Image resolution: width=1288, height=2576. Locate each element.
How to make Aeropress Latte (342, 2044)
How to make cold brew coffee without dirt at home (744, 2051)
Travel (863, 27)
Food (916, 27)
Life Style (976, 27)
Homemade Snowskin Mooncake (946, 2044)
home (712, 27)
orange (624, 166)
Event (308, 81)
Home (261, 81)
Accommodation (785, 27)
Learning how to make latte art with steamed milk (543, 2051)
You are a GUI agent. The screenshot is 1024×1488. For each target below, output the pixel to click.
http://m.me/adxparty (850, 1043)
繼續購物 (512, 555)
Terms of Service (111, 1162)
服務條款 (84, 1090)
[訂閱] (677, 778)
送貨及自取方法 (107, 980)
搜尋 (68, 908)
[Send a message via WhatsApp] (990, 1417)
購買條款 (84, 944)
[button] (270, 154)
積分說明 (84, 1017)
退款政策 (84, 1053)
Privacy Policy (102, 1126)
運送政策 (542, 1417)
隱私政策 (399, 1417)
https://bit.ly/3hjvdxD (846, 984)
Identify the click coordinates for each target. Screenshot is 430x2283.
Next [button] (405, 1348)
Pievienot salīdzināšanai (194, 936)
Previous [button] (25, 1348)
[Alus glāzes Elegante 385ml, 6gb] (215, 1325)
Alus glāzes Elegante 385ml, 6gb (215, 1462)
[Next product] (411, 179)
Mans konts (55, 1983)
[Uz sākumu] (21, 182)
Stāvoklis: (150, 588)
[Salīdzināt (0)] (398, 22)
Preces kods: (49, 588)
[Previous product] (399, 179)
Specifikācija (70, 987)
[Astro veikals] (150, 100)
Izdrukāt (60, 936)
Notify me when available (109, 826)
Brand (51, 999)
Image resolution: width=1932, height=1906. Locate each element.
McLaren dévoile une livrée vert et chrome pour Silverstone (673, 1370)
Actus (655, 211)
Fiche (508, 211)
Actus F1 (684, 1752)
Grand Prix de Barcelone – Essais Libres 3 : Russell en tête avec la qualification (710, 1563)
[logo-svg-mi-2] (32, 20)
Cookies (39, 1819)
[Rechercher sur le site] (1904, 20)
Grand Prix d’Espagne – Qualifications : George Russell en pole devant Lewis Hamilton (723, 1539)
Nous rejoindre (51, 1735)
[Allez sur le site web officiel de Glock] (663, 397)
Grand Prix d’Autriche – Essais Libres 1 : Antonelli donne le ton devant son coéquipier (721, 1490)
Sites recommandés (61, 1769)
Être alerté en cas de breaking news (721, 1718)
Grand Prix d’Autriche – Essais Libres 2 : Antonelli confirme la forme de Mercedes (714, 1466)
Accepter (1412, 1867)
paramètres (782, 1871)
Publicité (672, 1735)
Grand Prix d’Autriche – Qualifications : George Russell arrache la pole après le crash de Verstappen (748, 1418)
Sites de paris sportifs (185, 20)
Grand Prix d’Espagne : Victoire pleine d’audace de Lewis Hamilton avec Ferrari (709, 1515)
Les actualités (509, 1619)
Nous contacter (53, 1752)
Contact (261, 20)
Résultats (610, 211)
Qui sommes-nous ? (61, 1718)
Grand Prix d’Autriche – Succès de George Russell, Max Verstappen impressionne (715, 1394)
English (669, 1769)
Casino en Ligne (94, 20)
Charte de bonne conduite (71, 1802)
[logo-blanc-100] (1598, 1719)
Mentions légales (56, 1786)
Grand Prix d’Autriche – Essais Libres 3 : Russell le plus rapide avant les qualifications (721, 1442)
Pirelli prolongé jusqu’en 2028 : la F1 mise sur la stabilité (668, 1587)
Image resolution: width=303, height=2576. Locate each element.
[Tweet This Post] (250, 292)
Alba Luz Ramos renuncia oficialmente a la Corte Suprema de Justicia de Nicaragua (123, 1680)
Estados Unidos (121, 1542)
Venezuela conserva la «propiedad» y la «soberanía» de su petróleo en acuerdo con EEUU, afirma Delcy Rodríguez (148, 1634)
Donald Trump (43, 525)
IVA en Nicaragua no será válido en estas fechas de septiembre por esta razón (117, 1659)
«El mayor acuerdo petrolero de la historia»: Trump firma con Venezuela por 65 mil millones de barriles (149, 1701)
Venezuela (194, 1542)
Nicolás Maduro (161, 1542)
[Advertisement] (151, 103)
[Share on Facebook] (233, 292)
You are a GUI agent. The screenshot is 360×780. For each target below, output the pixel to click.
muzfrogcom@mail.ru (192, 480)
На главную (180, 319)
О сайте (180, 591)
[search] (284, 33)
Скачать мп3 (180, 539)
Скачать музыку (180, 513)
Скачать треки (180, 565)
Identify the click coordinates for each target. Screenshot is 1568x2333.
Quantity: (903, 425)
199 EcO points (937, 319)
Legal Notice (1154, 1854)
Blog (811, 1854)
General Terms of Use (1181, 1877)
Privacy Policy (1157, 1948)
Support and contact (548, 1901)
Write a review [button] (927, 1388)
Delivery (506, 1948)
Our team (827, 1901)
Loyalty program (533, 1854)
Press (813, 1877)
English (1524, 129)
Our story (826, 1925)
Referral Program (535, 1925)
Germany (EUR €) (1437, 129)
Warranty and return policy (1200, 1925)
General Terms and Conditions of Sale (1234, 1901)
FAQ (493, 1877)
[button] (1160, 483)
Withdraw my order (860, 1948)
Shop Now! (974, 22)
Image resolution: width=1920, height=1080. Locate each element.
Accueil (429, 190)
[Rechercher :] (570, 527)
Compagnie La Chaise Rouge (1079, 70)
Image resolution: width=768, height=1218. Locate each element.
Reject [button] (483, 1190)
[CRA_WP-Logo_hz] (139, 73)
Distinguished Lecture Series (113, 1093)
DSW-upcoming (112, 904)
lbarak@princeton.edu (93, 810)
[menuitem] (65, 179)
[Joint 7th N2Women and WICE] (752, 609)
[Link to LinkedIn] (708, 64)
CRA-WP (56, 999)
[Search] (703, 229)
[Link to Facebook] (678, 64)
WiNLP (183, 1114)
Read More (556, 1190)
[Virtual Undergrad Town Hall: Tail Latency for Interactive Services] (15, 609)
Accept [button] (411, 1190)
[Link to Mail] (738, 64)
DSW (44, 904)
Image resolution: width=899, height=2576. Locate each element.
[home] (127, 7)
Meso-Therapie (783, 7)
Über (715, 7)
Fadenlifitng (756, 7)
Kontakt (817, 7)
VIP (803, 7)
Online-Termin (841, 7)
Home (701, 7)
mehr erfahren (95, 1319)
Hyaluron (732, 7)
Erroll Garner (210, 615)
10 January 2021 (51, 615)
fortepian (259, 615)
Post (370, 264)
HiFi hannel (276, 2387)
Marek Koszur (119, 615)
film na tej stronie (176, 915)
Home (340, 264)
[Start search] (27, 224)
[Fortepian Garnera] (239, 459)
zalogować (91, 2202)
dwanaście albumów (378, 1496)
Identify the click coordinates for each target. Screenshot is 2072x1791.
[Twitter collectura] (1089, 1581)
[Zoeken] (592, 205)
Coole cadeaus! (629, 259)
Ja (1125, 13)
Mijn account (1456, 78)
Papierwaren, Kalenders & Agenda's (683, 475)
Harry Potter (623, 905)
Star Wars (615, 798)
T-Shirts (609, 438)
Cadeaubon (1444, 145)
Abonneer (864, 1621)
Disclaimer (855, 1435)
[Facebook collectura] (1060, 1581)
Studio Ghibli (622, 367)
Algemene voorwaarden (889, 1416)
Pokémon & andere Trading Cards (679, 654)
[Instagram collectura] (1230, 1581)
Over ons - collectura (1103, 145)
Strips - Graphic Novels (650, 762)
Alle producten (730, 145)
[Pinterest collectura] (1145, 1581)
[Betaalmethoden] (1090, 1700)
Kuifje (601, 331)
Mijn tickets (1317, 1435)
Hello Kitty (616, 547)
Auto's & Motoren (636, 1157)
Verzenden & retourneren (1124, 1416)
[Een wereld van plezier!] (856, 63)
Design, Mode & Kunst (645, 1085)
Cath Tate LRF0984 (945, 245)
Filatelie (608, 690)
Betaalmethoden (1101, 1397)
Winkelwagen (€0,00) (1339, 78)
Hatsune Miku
+===+
* _Problem description_: In the material above, locate the line containing "Actus F1 (684, 1752)" and the line containing "Donald Trump (43, 525)". Transcribe exactly those two lines and every line between them, and nothing more.

* _Your response_:
Actus F1 (684, 1752)
Grand Prix de Barcelone – Essais Libres 3 : Russell en tête avec la qualification (710, 1563)
[logo-svg-mi-2] (32, 20)
Cookies (39, 1819)
[Rechercher sur le site] (1904, 20)
Grand Prix d’Espagne – Qualifications : George Russell en pole devant Lewis Hamilton (723, 1539)
Nous rejoindre (51, 1735)
[Allez sur le site web officiel de Glock] (663, 397)
Grand Prix d’Autriche – Essais Libres 1 : Antonelli donne le ton devant son coéquipier (721, 1490)
Sites recommandés (61, 1769)
Être alerté en cas de breaking news (721, 1718)
Grand Prix d’Autriche – Essais Libres 2 : Antonelli confirme la forme de Mercedes (714, 1466)
Accepter (1412, 1867)
paramètres (782, 1871)
Publicité (672, 1735)
Grand Prix d’Autriche – Qualifications : George Russell arrache la pole après le crash de Verstappen (748, 1418)
Sites de paris sportifs (185, 20)
Grand Prix d’Espagne : Victoire pleine d’audace de Lewis Hamilton avec Ferrari (709, 1515)
Les actualités (509, 1619)
Nous contacter (53, 1752)
Contact (261, 20)
Résultats (610, 211)
Qui sommes-nous ? (61, 1718)
Grand Prix d’Autriche – Succès de George Russell, Max Verstappen impressionne (715, 1394)
English (669, 1769)
Casino en Ligne (94, 20)
Charte de bonne conduite (71, 1802)
[logo-blanc-100] (1598, 1719)
Mentions légales (56, 1786)
Grand Prix d’Autriche – Essais Libres 3 : Russell le plus rapide avant les qualifications (721, 1442)
Pirelli prolongé jusqu’en 2028 : la F1 mise sur la stabilité (668, 1587)
Image resolution: width=303, height=2576. Locate each element.
[Tweet This Post] (250, 292)
Alba Luz Ramos renuncia oficialmente a la Corte Suprema de Justicia de Nicaragua (123, 1680)
Estados Unidos (121, 1542)
Venezuela conserva la «propiedad» y la «soberanía» de su petróleo en acuerdo con EEUU, afirma Delcy Rodríguez (148, 1634)
Donald Trump (43, 525)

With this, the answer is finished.